LE QUOTIDIEN : Quelles sont les motivations à l’origine du communiqué de la SFPT intitulé « Stop au harcèlement des scientifiques et à la mise en danger de la santé publique » ?
Pr Dominique Deplanque : Ce n’est pas la première réaction de la SFPT sur le dossier de l’hydroxychloroquine (HCQ). Au printemps dernier, nous avions déjà coordonné une tribune pour réclamer une réaction des autorités face aux dérives de la mauvaise recherche pratiquée au sein de l’IHU de Marseille. À l’époque, une étude sur les 30 000 patients pris en charge à l’IHU venait d’être publiée en préprint.
Si la situation est un peu différente aujourd’hui, le sujet de fond reste le même. Des collègues, tous ou presque membres des Hospices civils de Lyon ou de l’Université de Lyon et de la SFPT, spécialistes de la thérapeutique, ont publié une version complète de leurs résultats présentés au congrès de la SFPT en 2022. Déjà, à l’époque, des réactions sur les réseaux sociaux mettaient en cause la qualité et la pertinence de ce travail.
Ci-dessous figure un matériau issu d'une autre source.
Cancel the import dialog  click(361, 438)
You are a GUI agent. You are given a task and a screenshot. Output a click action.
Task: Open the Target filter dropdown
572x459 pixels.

La publication dans une revue scientifique a relancé la machine à dénigrement, notamment sur les réseaux sociaux, mais pas seulement. Un blog a incité ses lecteurs à envoyer leurs questions directement au coordonnateur de cet article scientifique en donnant en pâture son nom et ses coordonnées. Sa boîte mail professionnelle a été submergée de messages. Quelques questions ont une « allure » scientifique, mais de très nombreux courriers se résument à des menaces et du harcèlement.
Dans ce contexte, la SFPT se devait d’essayer de protéger à la fois le travail scientifique mais aussi plusieurs de ses membres qui font l’objet d’attaques injustes, pour ne pas dire complètement délirantes. Face à une situation très difficile à vivre sur le plan personnel, la SFPT voulait afficher son soutien.
Votre communiqué déplore une forme de dévoiement du débat scientifique…
Tout à fait. Il est normal et légitime de contester une publication scientifique, à condition que ce soit dans les conditions habituelles de l’édition scientifique. Les revues qui publient les articles en endossent pour partie le contenu. Ce dernier fait l’objet d’une révision par des scientifiques indépendants. Et toutes les revues sont ouvertes à la discussion, à partir du moment cela s’inscrit dans le cadre prévu.
Si la critique est pertinente, tout un chacun peut adresser des commentaires et des questions aux éditeurs, qui les rapportent ensuite aux responsables des études. S’engage alors un échange entre chercheurs, qui est bien souvent retranscrit par les revues. Ce système fonctionne car il permet un dialogue scientifique entre personnes compétentes dans un champ disciplinaire donné. Surtout, les questions et les interrogations sont étayées par des éléments ou des arguments scientifiques pertinents et avérés.
Au contraire, les réactions suscitées par la publication sur l’HCQ relèvent de la croyance, de la contestation et de la remise en cause systématique sans maîtrise des éléments présentés.
Quelle réaction attendez-vous des autorités, que ce soit du ministère de la santé, de celui de l’enseignement supérieur et de la recherche ou du conseil de l’Ordre des médecins ?
L’espoir est que soit renouvelé le soutien aux chercheurs et aux médecins attaqués. Les ministères concernés pourraient apporter leur appui aux personnels qui travaillent sur des sujets sensibles. S’ils ne peuvent prononcer des sanctions contre les responsables du harcèlement, l’enjeu est d’abord la protection des victimes d’un opprobre public absolument intolérable.
De son côté, l’Ordre pourrait réagir a minima en rappelant les bonnes pratiques de la communication entre médecins et dans le domaine scientifique. Il pourrait se mouiller un peu. D’autant qu’on assiste à une évolution inquiétante, résultant du développement de certains réseaux sociaux qui, malgré l’intention initiale de partage d’informations, relaient la haine et le mépris. Nous sommes plongés dans un système où des personnes qui savent manier des informations non étayées alimentent la peur et l’inquiétude. Au-delà des conséquences sur les destinataires qui reçoivent les messages violents, on peut être inquiet pour la santé publique avec le risque d’installer une défiance accrue dans la parole scientifique et médicale.